Note:    Settlement and entry of orders is dealt with in Order 36 of the Federal Court Rules.


IN THE FEDERAL COURT OF AUSTRALIA

VICTORIA DISTRICT REGISTRY

V3158 of 2003

BETWEEN:

ARTEX INDUSTRIES PTY LTD (ACN 071 280 969)
First Applicant

JOHN VARAGIANNIS
Second Applicant

AND:

AUTOFAB (AUSTRALIA) PTY LTD (ACN 075 782 133)
First Respondent

TOYOTA TSUSHO (AUSTRALASIA) PTY LTD (ACN 056 847 315)
Second Respondent

TOYOTA TSUSHO CORPORATION
Third Respondent

B.U.S. PTY LTD (ACN 075 311 705)
Fourth Respondent

JUDGE:

RYAN J

DATE OF ORDER:

11 MAY 2005

WHERE MADE:

MELBOURNE

REASONS FOR JUDGMENT

  1. On 19 April 2004, I made an order, amongst others, that;

    ‘1.The action be stayed until the applicants provide security for the second and third respondents’ costs up to and including the first day of the trial, such security to be provided in the sum of $45,000, in a form acceptable to a Registrar of the Court.’

  2. In the course of extempore reasons for that order, I noted that the statement of claim disclosed a number of causes of action by the first applicant  (“Artex”) against the first respondent (“Autofab”), in which Artex had been a shareholder, and against the other respondents.  I have been told from the bar table that the applicant now proposes to abandon certain of those causes of action, which, it is said, will have the effect of reducing the time required for the trial of the action from the previously estimated seven days to two to three days.

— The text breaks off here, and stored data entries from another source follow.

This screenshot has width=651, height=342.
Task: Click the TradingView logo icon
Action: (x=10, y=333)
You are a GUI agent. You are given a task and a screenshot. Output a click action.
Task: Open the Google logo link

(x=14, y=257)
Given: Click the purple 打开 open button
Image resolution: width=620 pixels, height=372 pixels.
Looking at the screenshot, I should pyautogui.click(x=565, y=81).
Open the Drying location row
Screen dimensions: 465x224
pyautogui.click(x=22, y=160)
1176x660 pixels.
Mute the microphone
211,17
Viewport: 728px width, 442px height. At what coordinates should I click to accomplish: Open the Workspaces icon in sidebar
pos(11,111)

  3. In support of a motion that they be relieved from the obligation imposed by my earlier order to provide security for the second and third respondents’ costs of the action up to the first day of trial, the applicants have pointed to a handwritten “action plan” which has been discovered by the respondents since the making of my order of 19 April 2004.  The “action plan” is said to reveal a proposal for action in concert directed to achieving the forfeiture of Artex’s shares in Autofab.  If that interpretation of the document is correct, it may well strengthen the applicant’s case at trial.

  4. However, I am not, as presently advised, able to make an assessment of its impact in isolation from an appreciation of all the surrounding relevant facts.  It suffices to say that the emergence of the action plan does not detract from the force of the observation in my earlier reasons that;

    ‘It may be that Artex and Mr Varagiannis have become impecunious since they became involved in the joint venture which resulted in the incorporation of Autofab but it has not been demonstrated, even prima facie, that their impecuniosity has been brought about by the conduct of the respondents, which is impugned.’

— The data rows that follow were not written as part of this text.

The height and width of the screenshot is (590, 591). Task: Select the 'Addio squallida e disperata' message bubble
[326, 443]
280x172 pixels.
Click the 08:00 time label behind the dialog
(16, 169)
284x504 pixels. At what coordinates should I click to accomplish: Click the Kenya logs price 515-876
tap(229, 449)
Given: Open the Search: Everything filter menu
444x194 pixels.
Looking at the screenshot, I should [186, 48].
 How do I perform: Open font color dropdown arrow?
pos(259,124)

  5. It may be that one of the steps contemplated in the action plan had the effect of reducing the cash flow available to Artex but it has not been demonstrated that the impecuniosity to which I referred in the earlier reasons was brought about or contributed to by the conduct of the respondents.  I am therefore not persuaded that new facts and circumstances have been disclosed which would justify the revocation or variation of my earlier order;  (see Adam P. Brown Male Fashions Pty Ltd v Philip Morris Incorporated (1981) 148 CLR 170 at 178 and Hutchinson v Nominal Defendant (1972) 1 NSWLR 443 at 448).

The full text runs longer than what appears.